From all of the first years came a surprised gasp as the food appeared. Fine the food appeared. They still serve pumpkin juice. Good, one of the things I'm allergic to. Oh, well. An itchy tongue isn't a major problem. Besides I can always hex it off. I sighed and reached for the liquidy orange substance that sat before me, tipped it back and swallowed the syrupy spice taste that came along with it. Hermione reached for some biscuit thing and took a bite. Upon swallowing she asked

" Aren't you eating?" that's where I got stuck. I don't touch British food. Don't like the looks of it. I don't trust any food aside from a good old muggle corn dog. Absent-mindedly I conjured one up. And bit into it. Relishing in its leathery texture. Call me a sucker for processed meat.

Smiling I answered with my mouth full of corn dog

" I am now" Hermione appeared shocked at my etiquette or lack there of. I blame it all on New York City.

" So, where did you say you were from?" some kid across the table asked. I looked up.

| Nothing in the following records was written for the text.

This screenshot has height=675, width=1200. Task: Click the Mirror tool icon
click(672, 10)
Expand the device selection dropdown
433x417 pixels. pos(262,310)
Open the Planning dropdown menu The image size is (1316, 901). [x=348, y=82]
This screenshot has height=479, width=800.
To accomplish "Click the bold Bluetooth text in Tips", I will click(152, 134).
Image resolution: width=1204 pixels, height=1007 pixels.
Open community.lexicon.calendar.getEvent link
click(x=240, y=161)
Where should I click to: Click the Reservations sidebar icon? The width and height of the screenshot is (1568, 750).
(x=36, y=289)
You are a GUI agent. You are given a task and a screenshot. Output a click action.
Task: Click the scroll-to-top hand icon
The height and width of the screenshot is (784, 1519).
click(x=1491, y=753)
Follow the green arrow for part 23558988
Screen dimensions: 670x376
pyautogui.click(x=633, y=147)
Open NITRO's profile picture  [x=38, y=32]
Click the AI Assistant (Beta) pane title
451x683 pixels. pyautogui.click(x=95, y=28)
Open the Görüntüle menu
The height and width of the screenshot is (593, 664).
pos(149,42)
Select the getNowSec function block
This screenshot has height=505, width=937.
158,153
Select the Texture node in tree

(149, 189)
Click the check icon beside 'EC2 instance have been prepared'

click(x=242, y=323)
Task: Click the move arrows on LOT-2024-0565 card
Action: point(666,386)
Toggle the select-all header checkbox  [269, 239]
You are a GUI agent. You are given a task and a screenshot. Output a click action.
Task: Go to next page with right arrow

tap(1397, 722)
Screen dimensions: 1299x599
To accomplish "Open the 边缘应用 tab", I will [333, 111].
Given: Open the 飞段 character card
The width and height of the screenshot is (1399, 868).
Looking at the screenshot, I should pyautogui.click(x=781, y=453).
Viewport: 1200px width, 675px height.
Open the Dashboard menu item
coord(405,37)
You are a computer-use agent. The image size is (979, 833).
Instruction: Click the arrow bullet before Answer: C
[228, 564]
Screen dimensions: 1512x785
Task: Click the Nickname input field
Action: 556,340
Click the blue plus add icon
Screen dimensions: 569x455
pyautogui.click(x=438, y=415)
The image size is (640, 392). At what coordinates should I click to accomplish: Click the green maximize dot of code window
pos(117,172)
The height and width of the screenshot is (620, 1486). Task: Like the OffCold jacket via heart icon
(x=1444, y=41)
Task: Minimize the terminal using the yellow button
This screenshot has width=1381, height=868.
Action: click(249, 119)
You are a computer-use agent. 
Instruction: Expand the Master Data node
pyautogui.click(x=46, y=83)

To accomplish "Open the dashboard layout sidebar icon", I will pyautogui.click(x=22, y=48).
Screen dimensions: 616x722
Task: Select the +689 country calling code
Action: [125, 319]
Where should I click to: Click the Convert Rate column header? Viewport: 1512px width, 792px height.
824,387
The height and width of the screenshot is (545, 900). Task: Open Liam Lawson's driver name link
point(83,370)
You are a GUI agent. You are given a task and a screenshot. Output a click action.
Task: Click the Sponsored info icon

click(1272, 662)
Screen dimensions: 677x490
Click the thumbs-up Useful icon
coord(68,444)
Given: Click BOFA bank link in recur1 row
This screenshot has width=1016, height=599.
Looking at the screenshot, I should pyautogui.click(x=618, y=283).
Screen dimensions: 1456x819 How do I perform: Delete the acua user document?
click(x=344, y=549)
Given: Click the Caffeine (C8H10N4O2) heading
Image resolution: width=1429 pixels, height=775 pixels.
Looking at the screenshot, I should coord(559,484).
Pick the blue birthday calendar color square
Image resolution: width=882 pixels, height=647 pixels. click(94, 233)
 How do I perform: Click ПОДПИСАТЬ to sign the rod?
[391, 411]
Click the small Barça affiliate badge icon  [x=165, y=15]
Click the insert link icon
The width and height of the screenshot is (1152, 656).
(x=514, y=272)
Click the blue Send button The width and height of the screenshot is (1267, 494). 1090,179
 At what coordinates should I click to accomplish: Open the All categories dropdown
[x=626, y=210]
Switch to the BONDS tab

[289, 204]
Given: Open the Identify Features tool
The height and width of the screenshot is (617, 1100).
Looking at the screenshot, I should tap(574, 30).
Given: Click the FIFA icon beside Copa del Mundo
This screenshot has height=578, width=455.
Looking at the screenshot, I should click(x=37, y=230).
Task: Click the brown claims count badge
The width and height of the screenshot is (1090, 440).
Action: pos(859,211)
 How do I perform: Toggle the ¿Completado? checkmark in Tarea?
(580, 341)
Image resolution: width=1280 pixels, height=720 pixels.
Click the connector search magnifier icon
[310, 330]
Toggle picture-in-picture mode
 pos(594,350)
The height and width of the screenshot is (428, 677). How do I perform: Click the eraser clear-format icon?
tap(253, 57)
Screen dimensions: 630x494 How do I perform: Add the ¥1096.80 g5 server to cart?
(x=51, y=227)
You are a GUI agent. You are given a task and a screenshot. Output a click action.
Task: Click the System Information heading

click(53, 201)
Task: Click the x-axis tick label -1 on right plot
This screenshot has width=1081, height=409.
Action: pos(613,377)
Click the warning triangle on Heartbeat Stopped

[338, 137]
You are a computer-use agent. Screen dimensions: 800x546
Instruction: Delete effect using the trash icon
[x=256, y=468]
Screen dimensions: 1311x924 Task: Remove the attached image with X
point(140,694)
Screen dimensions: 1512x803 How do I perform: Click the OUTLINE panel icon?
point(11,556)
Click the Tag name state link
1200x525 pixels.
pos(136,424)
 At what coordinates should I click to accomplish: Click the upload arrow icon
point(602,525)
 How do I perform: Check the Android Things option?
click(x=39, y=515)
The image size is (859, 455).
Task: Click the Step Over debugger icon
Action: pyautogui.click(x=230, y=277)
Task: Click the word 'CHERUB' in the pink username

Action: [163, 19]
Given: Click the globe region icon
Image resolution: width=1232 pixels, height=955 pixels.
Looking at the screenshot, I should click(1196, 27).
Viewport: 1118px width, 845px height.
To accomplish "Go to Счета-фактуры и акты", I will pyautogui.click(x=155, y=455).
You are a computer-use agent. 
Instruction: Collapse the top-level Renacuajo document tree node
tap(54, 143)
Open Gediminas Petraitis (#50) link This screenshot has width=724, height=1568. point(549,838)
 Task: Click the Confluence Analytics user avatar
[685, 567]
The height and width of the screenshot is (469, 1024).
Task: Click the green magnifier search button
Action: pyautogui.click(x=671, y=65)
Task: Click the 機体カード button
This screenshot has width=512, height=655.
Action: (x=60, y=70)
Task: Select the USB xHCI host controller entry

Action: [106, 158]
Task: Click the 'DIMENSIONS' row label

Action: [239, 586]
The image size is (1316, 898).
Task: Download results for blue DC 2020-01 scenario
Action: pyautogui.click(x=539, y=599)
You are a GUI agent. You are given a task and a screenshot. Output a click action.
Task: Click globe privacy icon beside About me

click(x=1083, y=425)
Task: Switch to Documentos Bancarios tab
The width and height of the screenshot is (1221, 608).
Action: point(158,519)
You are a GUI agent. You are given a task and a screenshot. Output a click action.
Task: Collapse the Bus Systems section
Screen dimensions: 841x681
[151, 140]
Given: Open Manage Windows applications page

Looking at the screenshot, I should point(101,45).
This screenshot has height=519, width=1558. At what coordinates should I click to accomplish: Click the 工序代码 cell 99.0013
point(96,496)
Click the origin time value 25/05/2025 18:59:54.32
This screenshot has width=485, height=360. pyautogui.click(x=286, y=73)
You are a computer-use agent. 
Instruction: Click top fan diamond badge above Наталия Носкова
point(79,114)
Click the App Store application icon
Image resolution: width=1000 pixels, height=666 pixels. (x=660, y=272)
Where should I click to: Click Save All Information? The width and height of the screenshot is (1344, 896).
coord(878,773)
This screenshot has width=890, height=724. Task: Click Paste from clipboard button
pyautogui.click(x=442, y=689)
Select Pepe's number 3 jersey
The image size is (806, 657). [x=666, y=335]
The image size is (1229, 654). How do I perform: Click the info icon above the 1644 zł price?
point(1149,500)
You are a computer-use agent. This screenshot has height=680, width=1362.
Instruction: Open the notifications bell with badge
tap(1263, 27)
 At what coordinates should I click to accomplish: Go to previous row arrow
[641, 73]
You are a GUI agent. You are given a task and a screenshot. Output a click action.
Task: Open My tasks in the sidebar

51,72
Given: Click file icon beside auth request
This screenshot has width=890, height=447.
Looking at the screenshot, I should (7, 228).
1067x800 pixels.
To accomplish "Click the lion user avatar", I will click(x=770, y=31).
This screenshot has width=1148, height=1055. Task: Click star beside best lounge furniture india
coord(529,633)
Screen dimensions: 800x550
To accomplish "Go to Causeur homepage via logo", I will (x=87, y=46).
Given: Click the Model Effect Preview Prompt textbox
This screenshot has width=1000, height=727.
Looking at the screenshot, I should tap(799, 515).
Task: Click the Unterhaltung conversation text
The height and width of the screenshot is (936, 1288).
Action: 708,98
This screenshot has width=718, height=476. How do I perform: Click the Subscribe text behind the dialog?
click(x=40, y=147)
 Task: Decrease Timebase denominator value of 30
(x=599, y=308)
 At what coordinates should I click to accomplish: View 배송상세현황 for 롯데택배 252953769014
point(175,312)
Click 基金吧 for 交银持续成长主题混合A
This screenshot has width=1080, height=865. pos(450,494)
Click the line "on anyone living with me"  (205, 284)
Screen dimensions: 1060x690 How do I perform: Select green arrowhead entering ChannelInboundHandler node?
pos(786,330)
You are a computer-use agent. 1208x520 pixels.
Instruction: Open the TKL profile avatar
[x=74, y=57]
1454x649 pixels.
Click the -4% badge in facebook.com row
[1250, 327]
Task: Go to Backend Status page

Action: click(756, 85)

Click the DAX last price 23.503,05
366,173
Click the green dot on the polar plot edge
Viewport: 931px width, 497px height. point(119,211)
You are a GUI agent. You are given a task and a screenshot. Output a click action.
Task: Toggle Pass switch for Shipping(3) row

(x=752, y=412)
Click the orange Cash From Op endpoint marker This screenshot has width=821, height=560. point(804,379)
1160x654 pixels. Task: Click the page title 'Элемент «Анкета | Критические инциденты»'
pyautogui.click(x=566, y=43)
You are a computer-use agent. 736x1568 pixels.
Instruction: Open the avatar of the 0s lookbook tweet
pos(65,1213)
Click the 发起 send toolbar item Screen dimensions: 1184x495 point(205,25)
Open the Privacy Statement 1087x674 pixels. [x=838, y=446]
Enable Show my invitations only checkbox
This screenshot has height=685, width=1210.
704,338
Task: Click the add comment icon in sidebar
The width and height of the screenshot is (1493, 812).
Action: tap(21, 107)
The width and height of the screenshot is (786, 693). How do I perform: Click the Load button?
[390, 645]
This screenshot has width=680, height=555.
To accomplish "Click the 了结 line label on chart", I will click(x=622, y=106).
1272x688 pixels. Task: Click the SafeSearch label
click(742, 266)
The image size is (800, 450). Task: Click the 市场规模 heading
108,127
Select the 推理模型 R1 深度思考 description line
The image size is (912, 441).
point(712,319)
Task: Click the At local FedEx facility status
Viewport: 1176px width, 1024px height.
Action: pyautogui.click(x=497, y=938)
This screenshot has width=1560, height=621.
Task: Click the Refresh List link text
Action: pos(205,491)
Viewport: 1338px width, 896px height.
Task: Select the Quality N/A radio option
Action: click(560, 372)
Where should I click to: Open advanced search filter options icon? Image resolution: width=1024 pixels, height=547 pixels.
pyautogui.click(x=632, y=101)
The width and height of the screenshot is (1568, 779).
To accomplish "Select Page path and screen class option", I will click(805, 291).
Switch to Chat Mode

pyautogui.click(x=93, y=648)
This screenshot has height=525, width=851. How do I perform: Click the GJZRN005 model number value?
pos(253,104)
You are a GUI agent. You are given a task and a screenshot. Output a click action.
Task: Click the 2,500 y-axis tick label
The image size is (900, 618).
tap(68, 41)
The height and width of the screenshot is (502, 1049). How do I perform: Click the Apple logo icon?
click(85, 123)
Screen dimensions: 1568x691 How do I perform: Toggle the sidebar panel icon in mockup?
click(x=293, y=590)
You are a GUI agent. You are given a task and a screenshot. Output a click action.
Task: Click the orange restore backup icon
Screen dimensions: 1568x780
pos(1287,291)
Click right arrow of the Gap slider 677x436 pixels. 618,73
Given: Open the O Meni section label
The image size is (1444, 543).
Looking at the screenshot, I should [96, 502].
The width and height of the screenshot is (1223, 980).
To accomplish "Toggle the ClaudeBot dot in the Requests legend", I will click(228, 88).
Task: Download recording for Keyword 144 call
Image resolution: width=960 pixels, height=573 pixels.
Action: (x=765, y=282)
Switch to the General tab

Boy, about fifteen, maybe sixteen same red hair as Ron.

FRED OR GEORGE WEASLY my computer supplied. Damnitt Identical twins. Fun day. Oh well, their minds should be different.

" I didn't but I'm from America" I snapped.

` Ooh this time it's America I'm so impressed ` atlas cut in.

~ Out or I hex ~ my mind warned. ~ I thought you were gone ~

` I was, for ten minutes `

~ That's how sorting mistakes are made ~

` Ah, but you see the sorting is all just an elaborate hoax done by lady Hufflepuff `

~ I know atlas you've told me, now out! ~

` Be that way, adjure `

" Touchy! I'm Fred Weasley nice to meet you"

" Aniya" we shook hands. Then another collective gasp. The food was gone. Well allow me to alert Rita Skeeter.